Через два дня у Альгиса в Рамучяй дел больше не было. Он взял у дежурного чемодан, сложил вещи Гинтукаса и отправился с ним на станцию.
— А кенаря не возьмем? — спрашивал мальчик.
— Замерзнет.
— А папка умел и зимой носить…
На станции было холодно и неуютно. Дежурный в разговоры не пускался, велел ждать. Альгис закурил.
— Под землей, наверное, страшней, чем под бочкой, — рассуждал Гинтукас.
— Конечно, — согласился Альгис.
В зал вбежала запыхавшаяся дочка Цильцюса Роза. Она подлетела к дежурному:
— Поезда еще не было?
Дежурный торжественно повернул ее в сторону расписания, потом — к часам.
— Айюшки, ты что, околеешь, если скажешь? — рассердилась Роза.
Увидев Альгиса, бросилась к нему.
— Думала, не догоню.
— Да, еще бы немного…
— Я насчет Гинтукаса хотела. — Она смущенно опустила опухшие глаза. — Хозяйка сказала… Мыс Йонасом, вечный ему покой, договорились. — Слова Розы звучали в ушах Альгиса, как падающие на гробовую доску комья земли.

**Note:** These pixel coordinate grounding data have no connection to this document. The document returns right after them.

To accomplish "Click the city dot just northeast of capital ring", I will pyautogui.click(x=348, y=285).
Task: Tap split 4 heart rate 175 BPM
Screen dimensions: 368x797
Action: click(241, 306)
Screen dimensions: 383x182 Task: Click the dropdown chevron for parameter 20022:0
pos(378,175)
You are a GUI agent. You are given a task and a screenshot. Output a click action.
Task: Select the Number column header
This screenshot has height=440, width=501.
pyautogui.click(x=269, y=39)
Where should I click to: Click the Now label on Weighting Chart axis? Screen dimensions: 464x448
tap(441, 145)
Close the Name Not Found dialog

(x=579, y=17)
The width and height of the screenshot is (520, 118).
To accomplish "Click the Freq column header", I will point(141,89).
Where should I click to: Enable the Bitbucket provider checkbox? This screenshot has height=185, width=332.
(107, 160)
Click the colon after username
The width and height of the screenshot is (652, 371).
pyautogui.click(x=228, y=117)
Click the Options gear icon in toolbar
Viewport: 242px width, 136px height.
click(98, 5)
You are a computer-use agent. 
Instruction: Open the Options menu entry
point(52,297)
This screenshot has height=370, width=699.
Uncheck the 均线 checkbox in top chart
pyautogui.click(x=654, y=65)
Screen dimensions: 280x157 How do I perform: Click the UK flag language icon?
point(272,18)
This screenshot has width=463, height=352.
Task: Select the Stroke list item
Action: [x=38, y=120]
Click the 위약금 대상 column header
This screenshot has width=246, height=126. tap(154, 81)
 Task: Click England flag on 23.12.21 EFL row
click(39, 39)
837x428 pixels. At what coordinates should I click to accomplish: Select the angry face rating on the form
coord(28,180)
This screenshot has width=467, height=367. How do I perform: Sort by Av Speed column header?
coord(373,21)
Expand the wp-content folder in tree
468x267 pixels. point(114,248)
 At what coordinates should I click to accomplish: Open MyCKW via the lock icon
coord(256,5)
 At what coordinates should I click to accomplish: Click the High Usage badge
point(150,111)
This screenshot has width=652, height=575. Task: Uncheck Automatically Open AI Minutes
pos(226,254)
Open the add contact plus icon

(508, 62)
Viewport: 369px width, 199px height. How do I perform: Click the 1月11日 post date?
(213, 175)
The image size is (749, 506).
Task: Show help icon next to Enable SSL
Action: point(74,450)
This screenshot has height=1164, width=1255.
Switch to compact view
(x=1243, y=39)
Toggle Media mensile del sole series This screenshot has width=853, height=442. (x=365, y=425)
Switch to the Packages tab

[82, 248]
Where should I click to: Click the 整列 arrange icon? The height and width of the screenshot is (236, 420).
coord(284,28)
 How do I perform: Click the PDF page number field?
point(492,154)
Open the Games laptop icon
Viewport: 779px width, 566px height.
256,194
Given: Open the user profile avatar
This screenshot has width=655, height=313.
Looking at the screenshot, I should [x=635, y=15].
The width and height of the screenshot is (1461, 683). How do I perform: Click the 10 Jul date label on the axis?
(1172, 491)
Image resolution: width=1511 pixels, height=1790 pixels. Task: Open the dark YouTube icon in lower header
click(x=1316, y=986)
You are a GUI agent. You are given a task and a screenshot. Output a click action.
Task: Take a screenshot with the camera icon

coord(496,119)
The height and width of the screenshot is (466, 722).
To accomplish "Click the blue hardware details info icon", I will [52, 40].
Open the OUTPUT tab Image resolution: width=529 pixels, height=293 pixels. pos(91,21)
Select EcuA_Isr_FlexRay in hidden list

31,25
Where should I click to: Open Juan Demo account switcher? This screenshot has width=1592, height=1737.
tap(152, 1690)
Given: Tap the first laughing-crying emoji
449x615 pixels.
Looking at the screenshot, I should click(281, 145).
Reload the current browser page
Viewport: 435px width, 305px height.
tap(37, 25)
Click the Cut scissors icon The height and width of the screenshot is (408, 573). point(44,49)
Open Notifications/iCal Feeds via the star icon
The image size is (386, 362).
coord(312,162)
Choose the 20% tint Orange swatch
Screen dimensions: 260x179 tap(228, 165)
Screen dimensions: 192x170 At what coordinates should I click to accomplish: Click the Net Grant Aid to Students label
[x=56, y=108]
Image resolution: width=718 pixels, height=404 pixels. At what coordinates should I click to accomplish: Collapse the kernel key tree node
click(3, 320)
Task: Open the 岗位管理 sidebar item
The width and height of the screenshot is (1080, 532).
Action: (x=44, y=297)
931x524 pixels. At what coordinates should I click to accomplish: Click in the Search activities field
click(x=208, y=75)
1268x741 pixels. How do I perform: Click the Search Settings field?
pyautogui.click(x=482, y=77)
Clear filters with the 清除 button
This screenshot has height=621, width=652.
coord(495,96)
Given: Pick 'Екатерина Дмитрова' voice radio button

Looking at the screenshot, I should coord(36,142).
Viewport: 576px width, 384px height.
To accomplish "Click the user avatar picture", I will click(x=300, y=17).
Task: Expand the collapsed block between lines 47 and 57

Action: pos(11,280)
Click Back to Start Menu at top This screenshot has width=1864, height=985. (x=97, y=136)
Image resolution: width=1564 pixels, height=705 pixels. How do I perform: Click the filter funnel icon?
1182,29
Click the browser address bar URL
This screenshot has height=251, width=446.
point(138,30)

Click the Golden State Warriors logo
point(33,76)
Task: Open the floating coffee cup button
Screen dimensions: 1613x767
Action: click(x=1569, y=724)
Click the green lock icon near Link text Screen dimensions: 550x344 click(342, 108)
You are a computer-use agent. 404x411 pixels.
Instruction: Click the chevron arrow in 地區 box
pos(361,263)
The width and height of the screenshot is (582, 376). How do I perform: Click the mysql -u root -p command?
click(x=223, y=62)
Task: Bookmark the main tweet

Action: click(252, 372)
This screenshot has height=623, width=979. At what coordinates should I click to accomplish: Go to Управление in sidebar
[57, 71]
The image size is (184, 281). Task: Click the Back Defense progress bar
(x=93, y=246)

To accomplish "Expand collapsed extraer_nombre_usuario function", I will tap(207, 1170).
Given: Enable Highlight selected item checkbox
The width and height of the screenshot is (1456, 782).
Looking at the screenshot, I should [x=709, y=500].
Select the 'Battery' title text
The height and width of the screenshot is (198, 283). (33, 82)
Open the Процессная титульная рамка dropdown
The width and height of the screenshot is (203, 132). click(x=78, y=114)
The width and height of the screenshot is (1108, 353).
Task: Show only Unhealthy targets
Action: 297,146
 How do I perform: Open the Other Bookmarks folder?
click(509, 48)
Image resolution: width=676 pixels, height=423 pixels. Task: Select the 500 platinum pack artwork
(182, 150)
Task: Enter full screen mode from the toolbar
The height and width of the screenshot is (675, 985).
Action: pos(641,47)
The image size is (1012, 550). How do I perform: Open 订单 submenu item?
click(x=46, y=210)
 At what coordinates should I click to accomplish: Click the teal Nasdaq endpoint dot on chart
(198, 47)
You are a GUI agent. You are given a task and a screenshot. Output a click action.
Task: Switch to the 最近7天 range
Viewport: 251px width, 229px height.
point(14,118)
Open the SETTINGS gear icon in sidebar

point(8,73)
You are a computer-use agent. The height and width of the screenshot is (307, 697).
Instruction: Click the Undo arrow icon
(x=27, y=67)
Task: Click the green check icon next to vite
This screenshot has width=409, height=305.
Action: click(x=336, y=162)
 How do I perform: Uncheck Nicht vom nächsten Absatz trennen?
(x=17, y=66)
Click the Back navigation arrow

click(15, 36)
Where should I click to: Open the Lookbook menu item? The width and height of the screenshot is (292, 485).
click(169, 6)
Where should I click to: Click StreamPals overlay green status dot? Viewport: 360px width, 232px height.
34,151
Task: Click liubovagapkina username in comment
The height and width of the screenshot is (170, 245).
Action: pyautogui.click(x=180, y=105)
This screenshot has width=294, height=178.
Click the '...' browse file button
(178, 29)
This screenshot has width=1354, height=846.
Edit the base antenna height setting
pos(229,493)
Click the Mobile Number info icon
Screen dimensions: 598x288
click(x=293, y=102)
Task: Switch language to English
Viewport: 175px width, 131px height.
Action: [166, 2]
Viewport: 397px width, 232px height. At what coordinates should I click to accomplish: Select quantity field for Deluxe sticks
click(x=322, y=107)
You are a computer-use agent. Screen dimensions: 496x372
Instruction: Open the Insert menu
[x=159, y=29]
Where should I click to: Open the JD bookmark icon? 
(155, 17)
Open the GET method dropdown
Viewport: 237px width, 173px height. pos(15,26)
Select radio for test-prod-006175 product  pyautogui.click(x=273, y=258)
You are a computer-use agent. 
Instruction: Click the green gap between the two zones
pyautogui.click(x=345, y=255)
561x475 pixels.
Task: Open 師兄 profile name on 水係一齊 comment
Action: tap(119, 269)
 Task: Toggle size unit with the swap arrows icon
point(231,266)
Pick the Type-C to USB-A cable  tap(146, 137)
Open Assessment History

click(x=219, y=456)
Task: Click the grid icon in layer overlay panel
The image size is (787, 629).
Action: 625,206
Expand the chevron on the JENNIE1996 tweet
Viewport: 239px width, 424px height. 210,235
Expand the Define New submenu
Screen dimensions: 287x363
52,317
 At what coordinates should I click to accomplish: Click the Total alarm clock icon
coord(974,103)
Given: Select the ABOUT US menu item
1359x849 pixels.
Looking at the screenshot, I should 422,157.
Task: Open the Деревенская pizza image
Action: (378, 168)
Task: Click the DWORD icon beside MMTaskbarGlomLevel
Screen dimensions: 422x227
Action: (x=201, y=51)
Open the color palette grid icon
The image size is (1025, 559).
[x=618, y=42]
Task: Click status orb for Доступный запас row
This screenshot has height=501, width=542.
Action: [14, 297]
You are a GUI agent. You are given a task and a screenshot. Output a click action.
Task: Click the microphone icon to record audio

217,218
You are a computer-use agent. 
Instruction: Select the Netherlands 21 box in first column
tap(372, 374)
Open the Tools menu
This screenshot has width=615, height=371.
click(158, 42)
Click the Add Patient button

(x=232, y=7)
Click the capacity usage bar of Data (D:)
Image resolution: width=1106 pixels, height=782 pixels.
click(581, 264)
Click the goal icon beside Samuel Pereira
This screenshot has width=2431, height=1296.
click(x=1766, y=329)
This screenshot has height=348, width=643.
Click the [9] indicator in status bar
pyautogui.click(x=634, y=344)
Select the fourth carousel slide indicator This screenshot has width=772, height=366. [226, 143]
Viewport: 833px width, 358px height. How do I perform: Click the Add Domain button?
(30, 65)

Только теперь он понял, о какой Розе говорил перед смертью Скельтис.
Альгис не мог противиться его воле.
— Пойдешь к тете? — спросил он, наклонившись к мальчику.
— Не знаю.
— Отдай ребенка, — заторопилась Роза. — Зачем он тебе? Ты еще молодой, а мне уже не удастся… И как ты его вырастишь? Сам дите. Будет хлеб на двоих — хватит и на третьего. — Она вынула завернутый в платок медовый пирог, протянула его Гинтукасу, поправила на нем шапку, вытерла нос. — Отдай, что ли?